FDR’s famous December 1941, “A date that will live infamy” radio broadcast, that signaled the United State’s entry into WWII is still a vivid memory. During WWII she watched as all of her brothers and friends joined a segregated military that went to Europe to fight against Hilter, a monster. Lucky for me, she saves everything, so she still has newspapers from the WWII era. This absolutely fascinated me as a teenager, so I read the accounts frequently. I once asked her what was her most poignant memory from WWII? She showed me a newspaper clipping of a mass grave with emaciated bodies piled high and a doll on top of the pile of bodies, and said “this“.
That memory still makes me cry.
However, there was a really good thing that came out of the war. One of my uncles introduced her to a man he’d served with, Lawrence C. Keeling. They fell in love, married in 1948 and a year later, I was born.
Our lives would mirror each other in several ways over time. Years after WWII, she offered me comfort and support as I went through the same ordeal as she had, watching my friends go off to war; this time, it was to Viet Nam. And I learned my own lesson about the importance of voting and how it could change the world in which we lived. When I was 18, the voting age was 21 while the draft age was 18. By the year 1973, the voting age was 18 and the draft had been abolished.
She was my inspiration for becoming and staying involved in the Civil Rights movement. She was an early activist and follower of Marcus Garvey, and later, Dr. King and Malcolm X. We shared a dream when we both attended Dr. King’s 1963 march on Washington and heard about King’s dream for America. We comforted each other, only a few months later, as we, along with the rest of America and the world, were shell-shocked by the assassination of our beloved president Kennedy, in 1963.

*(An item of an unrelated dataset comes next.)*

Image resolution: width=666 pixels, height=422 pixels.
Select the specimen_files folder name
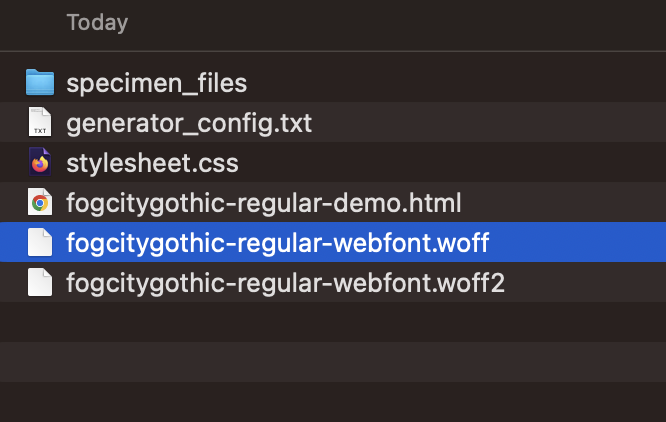(x=156, y=83)
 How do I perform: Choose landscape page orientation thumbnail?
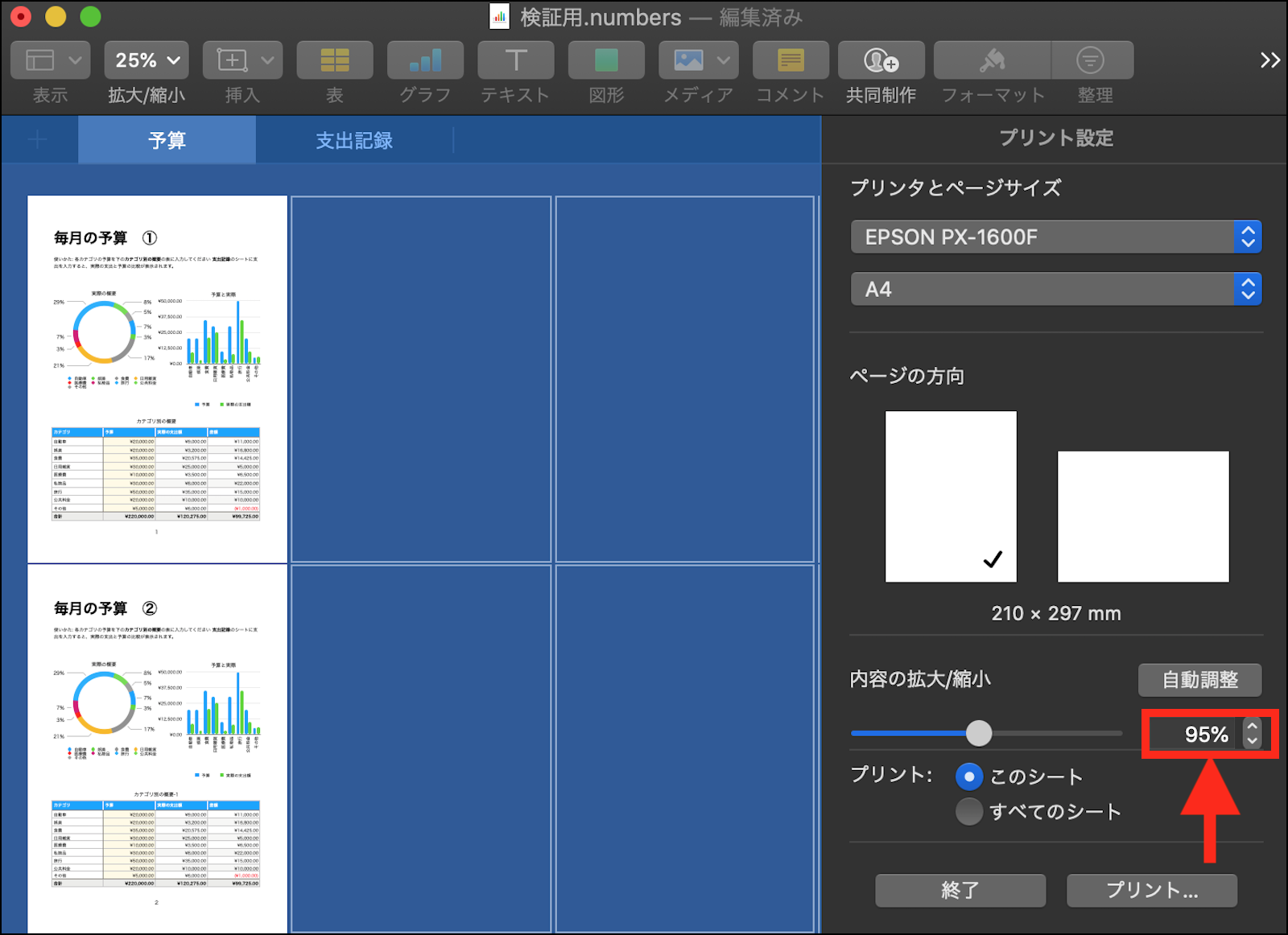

Through it all, my mother has been a staunch Democrat all of her life. It is the caring and concern of Democrats for “the least among us” that has kept Mom a loyal Democrat for her 100 years. And in 2016, she’s looking forward to having a woman’s touch in the Oval Office.
Seven years ago, she voted for Barack Obama and again only 3 years ago. This was monumental. Because that was 133 years after African-Americans, like herself, were allowed to vote. Now she looks forward to November where, at the age of 101, she will be casting her vote for America’s first female President of the United States. She remembers when, nearly 96 years ago, women were finally given the right to vote. Now she has the opportunity to use her vote to vote to make history once again. She has witnessed America changing and evolving.
What an amazing 100 years it has been for America and for my mother and really, all of us. What my mother taught me was that my voice is important and what I have to say was worth hearing. So I will pass that along to you. Vote. Be heard. You have that right. Exercise it in November.